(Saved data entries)
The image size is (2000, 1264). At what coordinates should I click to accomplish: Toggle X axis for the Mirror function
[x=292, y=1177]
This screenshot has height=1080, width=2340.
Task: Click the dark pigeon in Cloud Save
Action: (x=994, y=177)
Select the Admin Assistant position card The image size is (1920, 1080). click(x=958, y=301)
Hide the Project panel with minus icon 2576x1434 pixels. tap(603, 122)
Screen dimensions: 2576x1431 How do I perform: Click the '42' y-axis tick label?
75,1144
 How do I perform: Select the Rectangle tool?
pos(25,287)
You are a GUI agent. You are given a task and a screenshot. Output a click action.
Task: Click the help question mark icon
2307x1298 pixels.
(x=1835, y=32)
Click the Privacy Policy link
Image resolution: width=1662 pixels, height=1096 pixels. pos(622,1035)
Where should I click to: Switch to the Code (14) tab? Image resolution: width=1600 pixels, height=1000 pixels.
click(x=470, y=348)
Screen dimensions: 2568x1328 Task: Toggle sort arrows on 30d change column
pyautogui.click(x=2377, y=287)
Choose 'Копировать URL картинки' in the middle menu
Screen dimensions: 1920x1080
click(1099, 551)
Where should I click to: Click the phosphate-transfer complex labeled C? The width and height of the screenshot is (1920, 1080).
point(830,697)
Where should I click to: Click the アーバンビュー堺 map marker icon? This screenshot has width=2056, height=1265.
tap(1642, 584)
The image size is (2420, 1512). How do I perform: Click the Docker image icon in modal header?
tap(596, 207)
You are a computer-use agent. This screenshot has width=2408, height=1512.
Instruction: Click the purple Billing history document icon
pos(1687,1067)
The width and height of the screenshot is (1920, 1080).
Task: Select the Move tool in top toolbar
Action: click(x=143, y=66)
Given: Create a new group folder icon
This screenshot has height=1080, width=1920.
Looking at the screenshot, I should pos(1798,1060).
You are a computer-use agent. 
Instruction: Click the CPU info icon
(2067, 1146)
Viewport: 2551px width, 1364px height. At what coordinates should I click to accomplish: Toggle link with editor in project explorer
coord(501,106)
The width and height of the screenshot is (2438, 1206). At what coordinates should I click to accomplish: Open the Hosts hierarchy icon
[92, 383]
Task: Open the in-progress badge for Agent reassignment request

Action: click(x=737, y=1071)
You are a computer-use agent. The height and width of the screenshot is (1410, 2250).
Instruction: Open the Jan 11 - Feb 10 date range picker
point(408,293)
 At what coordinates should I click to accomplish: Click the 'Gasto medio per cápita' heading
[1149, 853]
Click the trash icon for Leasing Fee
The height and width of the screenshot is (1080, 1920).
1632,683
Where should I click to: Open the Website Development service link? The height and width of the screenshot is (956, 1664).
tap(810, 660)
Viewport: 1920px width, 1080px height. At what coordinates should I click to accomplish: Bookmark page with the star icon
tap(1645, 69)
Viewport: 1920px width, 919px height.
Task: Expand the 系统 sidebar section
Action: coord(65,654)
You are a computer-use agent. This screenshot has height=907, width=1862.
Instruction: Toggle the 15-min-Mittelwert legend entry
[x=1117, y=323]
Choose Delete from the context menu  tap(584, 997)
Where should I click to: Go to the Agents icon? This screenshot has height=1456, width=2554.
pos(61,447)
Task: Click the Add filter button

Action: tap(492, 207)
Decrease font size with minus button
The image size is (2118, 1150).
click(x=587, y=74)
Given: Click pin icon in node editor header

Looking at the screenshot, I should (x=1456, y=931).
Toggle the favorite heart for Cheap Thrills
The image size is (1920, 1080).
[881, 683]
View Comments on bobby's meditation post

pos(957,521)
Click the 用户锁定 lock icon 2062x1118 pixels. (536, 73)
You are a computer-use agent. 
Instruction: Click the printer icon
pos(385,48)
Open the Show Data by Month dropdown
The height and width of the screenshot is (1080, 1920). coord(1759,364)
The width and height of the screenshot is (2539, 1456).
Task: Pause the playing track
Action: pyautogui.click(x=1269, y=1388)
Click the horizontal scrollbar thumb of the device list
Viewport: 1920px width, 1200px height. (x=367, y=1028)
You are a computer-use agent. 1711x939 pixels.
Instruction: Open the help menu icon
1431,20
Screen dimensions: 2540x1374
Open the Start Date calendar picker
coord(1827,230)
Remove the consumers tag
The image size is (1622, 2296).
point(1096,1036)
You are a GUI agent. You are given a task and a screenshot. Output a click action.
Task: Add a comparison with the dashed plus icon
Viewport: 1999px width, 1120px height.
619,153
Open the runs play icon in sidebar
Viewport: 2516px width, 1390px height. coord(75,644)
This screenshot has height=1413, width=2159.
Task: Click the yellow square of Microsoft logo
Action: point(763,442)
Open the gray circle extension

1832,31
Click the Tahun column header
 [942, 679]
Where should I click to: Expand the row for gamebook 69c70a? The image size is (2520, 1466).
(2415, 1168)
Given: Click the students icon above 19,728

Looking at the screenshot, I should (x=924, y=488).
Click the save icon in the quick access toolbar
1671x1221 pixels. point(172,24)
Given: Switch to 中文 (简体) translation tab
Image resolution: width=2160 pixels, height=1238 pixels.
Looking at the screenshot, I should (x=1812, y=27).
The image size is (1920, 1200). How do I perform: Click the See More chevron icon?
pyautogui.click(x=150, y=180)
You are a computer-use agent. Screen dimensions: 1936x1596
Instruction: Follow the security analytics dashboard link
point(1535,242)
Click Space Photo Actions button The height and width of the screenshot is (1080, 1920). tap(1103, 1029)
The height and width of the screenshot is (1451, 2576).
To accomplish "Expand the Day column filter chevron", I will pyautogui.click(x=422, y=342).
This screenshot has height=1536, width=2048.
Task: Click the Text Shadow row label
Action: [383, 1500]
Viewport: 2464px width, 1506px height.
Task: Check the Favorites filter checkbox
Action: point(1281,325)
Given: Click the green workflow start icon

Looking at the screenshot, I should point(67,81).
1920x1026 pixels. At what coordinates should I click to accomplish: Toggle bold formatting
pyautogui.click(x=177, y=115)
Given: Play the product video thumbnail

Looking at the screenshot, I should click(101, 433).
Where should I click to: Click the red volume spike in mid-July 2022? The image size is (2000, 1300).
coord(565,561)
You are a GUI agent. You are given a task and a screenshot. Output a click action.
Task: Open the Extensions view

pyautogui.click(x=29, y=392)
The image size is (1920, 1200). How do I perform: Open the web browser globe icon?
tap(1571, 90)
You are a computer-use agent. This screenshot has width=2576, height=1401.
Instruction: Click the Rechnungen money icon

What to work on:
Output only a verbatim copy of the lines spanning from the line that contains "You are a computer-use agent. Screen" to the end of the records above.

Completed task:
You are a computer-use agent. Screen dimensions: 1936x1596
Instruction: Follow the security analytics dashboard link
point(1535,242)
Click Space Photo Actions button The height and width of the screenshot is (1080, 1920). tap(1103, 1029)
The height and width of the screenshot is (1451, 2576).
To accomplish "Expand the Day column filter chevron", I will pyautogui.click(x=422, y=342).
This screenshot has height=1536, width=2048.
Task: Click the Text Shadow row label
Action: [383, 1500]
Viewport: 2464px width, 1506px height.
Task: Check the Favorites filter checkbox
Action: point(1281,325)
Given: Click the green workflow start icon

Looking at the screenshot, I should point(67,81).
1920x1026 pixels. At what coordinates should I click to accomplish: Toggle bold formatting
pyautogui.click(x=177, y=115)
Given: Play the product video thumbnail

Looking at the screenshot, I should click(101, 433).
Where should I click to: Click the red volume spike in mid-July 2022? The image size is (2000, 1300).
coord(565,561)
You are a GUI agent. You are given a task and a screenshot. Output a click action.
Task: Open the Extensions view

pyautogui.click(x=29, y=392)
The image size is (1920, 1200). How do I perform: Open the web browser globe icon?
tap(1571, 90)
You are a computer-use agent. This screenshot has width=2576, height=1401.
Instruction: Click the Rechnungen money icon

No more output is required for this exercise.